Unexpectedlysinglemum · 18/08/2024 08:48

No mental energy being used on him, no adult to distract you with chit chat

greenmeasuringtape · 18/08/2024 09:07

Singleandproud · 17/08/2024 22:00

I don't really think we are designed to raise our children with the male of the species, I think like many species we are meant to do it alone. Men would have historically been out most the time at war, hunting (although the best hunters were also women) protecting the territory etc. I think evolutionarily we would have gotten on much better as a village of women, children and elders rubbing along together, modern life and cohabiting with 2.4 children having two adults trying to be involved in the domestic environment just doesn't really work.

Admittedly I have never actually cohabited with a partner and have happily raised DD on my own.

Agree with this. It's biology. Can't get a man to do a woman's job. Is too complicated for them. They didn't evolve to think of others or empathise in the same way. Women they other hand can do a large variety of jobs because that's what childcare and managing others involves. Although less good at physically demanding jobs.

Notsuchafattynow · 18/08/2024 10:10

I'm feeling the same, as DH is away for 4 days. It's rare for him to do this, and I'm loving it!

Our DC are much older, and agree I'd not be so delighted if they were little.

Glad you posted OP, as I was starting to imagine what life could be like without him 😂

MrsSlocombesCat · 18/08/2024 12:34

I'm divorced but I have an adult son with autism who I adore. But since he left college after a breakdown he has been on ESA at home. I run a small business and I am his carer. My house has never been so disorganised or untidy. I used to crack on with everything while he was out of the house but now it's really hard to get motivated. He doesn't like the sound of the vacuum cleaner so I am always uncomfortable doing it. If I go to clean the bathroom he needs a wee. If I am washing the kitchen floor he comes down for a drink. Not on purpose but he has no notion of waiting until I am finished. He lives in his own world so he struggles with thinking outside of that.

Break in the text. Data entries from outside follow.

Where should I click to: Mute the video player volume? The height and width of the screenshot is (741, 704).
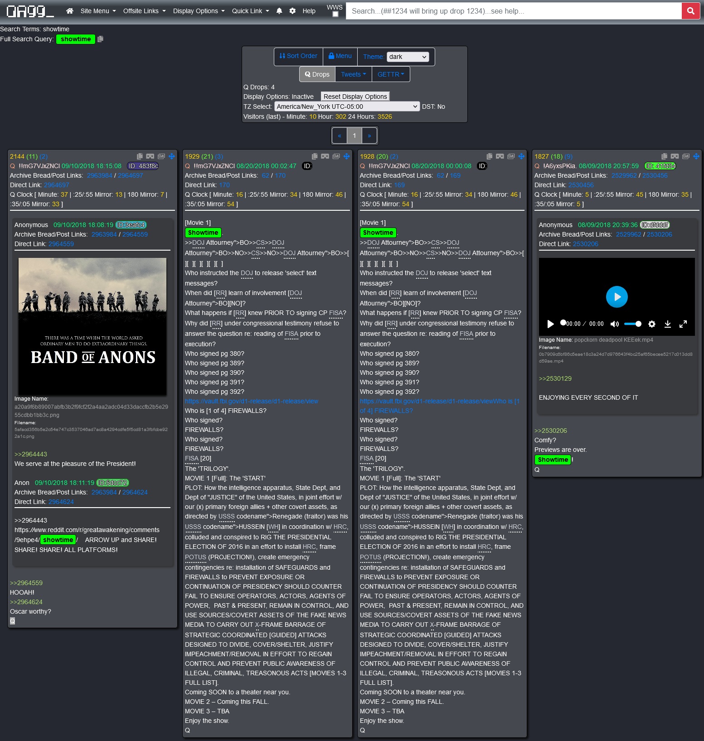(614, 324)
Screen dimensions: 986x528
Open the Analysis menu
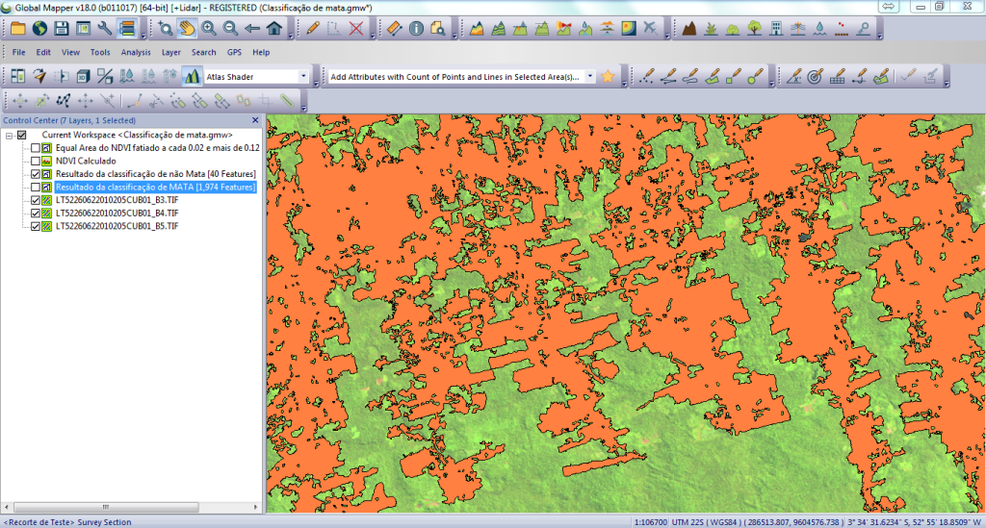(x=136, y=52)
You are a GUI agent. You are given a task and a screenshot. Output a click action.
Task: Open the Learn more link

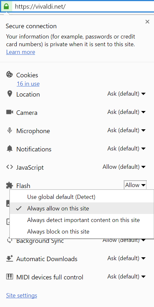[x=21, y=52]
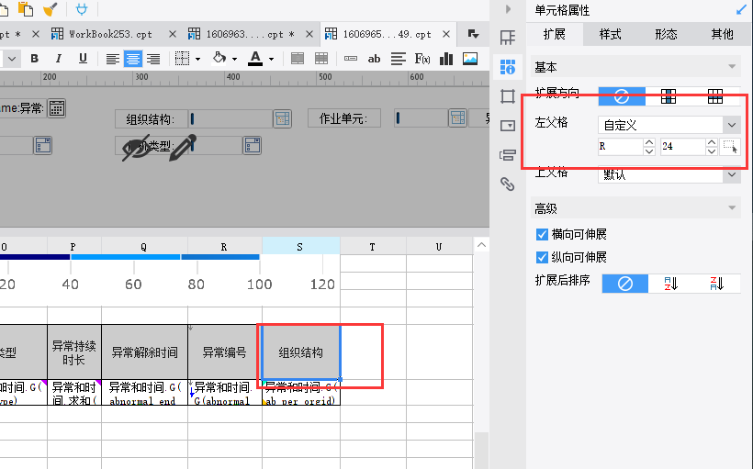Image resolution: width=753 pixels, height=469 pixels.
Task: Uncheck 纵向可伸展 checkbox
Action: pos(542,257)
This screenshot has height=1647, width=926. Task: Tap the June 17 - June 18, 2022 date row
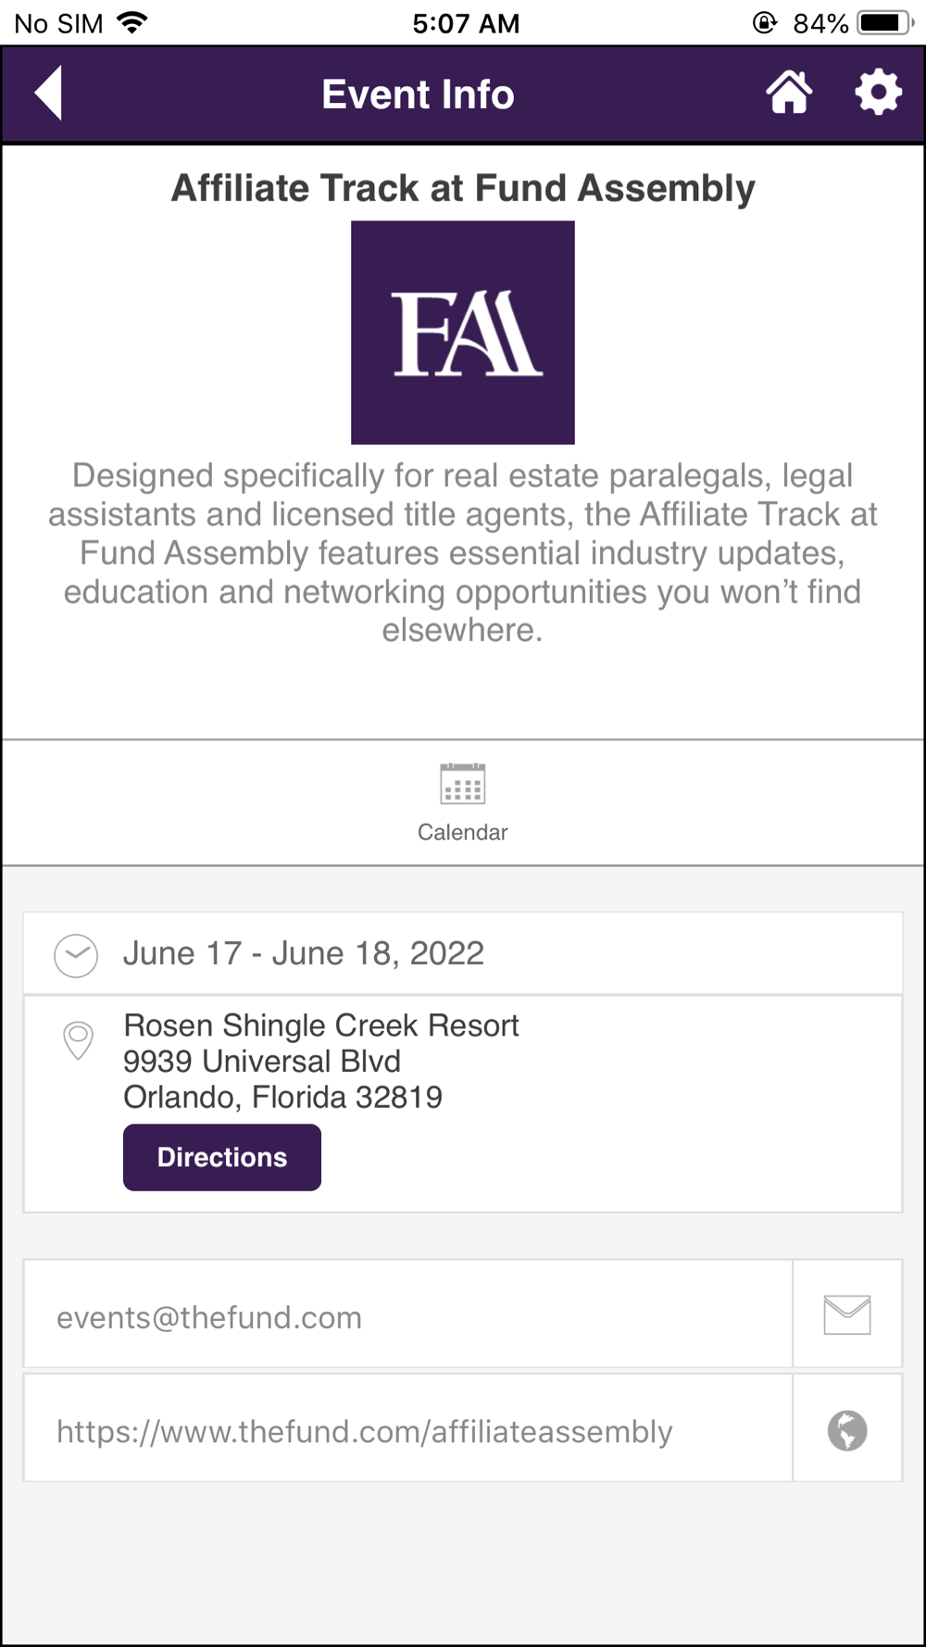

Vickyspeaking654 · 18/08/2024 14:28

MrsSlocombesCat · 18/08/2024 12:34

I'm divorced but I have an adult son with autism who I adore. But since he left college after a breakdown he has been on ESA at home. I run a small business and I am his carer. My house has never been so disorganised or untidy. I used to crack on with everything while he was out of the house but now it's really hard to get motivated. He doesn't like the sound of the vacuum cleaner so I am always uncomfortable doing it. If I go to clean the bathroom he needs a wee. If I am washing the kitchen floor he comes down for a drink. Not on purpose but he has no notion of waiting until I am finished. He lives in his own world so he struggles with thinking outside of that.

That is incredibly hard MrsSlocombesCat

Toottooot · 18/08/2024 14:42

My husband is away and my hoose is a tip - he’ll come home and whilst he’s back it’s all nice and tidy. He’s tidy I’m as untidy as they come.